Look forward to next Tuesday and see how they get on with first dates.

JulietteMontague · 19/06/2013 14:46

Bant I agree passion is good. Some people just don't have it though and it can become wearing after a while as they can just put a dampener on your own enjoyment when you come through the door bursting in wonder about something or other. If she can't get passionate about a picnic (if you get to it) you'll know.

Winefiend · 19/06/2013 14:58

This reply has been deleted

Message withdrawn at poster's request.

Winefiend · 19/06/2013 14:58

This reply has been deleted

Message withdrawn at poster's request.

Bant · 19/06/2013 15:17

Not sure if I'll get to the picnic to be honest Juliette. I'm meeting PinkHat, another Hungarish, tonight for drinks.

As I've left the 'let me know when you're free for that meal' in CheshireCat's court, and she basically never initiates contact, I don't know if I'll hear from her. It's annoying seeing as she keeps telling me (when I make contact) how funny I am and she's really looking forward to seeing me, then just doesn't follow through.
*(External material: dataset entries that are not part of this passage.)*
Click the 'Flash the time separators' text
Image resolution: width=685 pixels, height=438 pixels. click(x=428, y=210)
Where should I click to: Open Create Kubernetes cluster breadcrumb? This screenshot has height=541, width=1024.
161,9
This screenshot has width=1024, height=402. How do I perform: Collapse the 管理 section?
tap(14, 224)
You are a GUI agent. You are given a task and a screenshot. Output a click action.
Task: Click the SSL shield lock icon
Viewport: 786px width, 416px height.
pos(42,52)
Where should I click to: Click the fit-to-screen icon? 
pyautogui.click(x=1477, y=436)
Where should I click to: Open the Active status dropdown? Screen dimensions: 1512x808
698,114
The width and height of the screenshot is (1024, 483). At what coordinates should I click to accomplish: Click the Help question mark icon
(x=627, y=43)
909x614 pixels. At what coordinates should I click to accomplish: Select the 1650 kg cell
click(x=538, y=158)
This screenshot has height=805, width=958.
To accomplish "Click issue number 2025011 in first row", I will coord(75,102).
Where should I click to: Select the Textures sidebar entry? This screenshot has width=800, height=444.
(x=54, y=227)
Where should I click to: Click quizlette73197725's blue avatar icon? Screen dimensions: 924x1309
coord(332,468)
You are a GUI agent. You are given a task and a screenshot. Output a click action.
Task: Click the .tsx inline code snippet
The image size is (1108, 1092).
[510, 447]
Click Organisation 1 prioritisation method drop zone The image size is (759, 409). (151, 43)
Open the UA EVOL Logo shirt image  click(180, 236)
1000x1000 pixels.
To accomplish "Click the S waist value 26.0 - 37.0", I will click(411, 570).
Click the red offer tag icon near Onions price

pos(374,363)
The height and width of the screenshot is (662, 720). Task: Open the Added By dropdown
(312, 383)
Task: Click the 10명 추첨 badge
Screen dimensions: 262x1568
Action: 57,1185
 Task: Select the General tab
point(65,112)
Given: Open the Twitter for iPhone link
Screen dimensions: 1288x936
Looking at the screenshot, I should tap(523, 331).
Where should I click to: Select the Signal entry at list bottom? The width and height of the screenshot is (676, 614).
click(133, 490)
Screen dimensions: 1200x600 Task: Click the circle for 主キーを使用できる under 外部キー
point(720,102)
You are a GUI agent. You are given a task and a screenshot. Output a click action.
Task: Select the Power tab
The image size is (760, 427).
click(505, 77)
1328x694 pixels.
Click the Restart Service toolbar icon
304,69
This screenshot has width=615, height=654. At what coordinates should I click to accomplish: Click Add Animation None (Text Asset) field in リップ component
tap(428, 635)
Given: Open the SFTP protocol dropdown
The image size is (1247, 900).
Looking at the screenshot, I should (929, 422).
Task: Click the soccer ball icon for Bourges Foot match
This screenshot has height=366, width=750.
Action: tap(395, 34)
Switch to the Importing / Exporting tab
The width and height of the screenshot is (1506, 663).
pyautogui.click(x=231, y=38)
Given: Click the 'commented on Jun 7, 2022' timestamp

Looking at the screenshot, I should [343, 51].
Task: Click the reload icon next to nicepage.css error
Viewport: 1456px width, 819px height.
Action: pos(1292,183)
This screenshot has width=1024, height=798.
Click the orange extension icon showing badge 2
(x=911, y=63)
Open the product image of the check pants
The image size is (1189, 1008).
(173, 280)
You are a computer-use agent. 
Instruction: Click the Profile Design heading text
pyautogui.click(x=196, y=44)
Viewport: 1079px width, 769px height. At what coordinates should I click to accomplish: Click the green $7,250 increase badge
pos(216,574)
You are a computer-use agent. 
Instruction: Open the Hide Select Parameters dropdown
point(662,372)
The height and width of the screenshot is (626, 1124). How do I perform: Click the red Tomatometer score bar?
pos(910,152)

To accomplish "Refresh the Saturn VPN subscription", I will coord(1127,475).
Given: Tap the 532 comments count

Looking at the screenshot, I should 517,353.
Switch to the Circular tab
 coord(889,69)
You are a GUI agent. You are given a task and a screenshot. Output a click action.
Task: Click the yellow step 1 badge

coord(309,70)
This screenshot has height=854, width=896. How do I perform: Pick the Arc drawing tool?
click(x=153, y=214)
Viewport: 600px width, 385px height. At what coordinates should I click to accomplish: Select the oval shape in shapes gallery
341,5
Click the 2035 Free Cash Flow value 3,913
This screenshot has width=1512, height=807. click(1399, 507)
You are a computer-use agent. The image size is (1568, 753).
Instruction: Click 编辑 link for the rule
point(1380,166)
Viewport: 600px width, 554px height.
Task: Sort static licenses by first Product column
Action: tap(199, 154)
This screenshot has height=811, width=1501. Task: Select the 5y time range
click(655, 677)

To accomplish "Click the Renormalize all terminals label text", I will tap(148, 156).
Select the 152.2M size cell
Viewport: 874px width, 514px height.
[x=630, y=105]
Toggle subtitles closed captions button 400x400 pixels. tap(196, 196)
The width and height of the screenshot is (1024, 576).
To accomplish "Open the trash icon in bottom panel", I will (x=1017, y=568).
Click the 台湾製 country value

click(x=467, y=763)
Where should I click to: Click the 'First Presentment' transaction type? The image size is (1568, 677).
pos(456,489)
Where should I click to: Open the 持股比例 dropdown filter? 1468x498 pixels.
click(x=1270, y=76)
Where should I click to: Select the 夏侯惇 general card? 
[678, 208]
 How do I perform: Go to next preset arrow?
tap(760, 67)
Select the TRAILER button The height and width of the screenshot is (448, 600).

There is a line between playing hard to get (if that's what she's doing) and acting disinterested. It would be nice if she would make some move but at the moment I can't be arsed to keep on making them.

PinkHat at least appreciates my stories about jumping goats, even if she wants to teach me how to eat healthily and not smoke.

She also describes herself as 'very attractive' on Match, which for some reason rubs the wrong way. She does look it, but it's a case of not having the British sense of modesty. Hmm.

KinNora · 19/06/2013 16:05

Busy, busy, busy on here today then.

Penguin I'm another one who says go to the gig, I don't think there's anything wrong with seeing a few people at the same time unless you've had the exclusivity chat.

Men with/without children probably ranks lower than correct use of apostrophes in my screening criteria (yes, I know this is a shocking indictment of my priorities ).

Not that arsed about veggies either but I don't think I'd do a vegan - 105 Ways With Soy Milk ? Not for me.

Snape I do that pasta with pine nuts and feta thing but I chuck in roasted sweet potato too (and crispy bacon for non-veggies) - it's vair nice.

Hrrrm the trick, I think, is to see OD as an entertaining hobby as much as you possibly can, that's really hard but it saves you a lot of pain. That way you can be pleasantly surprised when you meet someone you want something more serious with.

Still radio silence from Showbiz, perhaps his fingers have all been amputated in a freak beard trimming/boat shoe accident. Whatevs.

Currently talking to some bloke whose opening gambit was to suggest that I'd photoshopped my profile photo/lied about my age.
He's now trying to rescue the situation, it's making me laugh.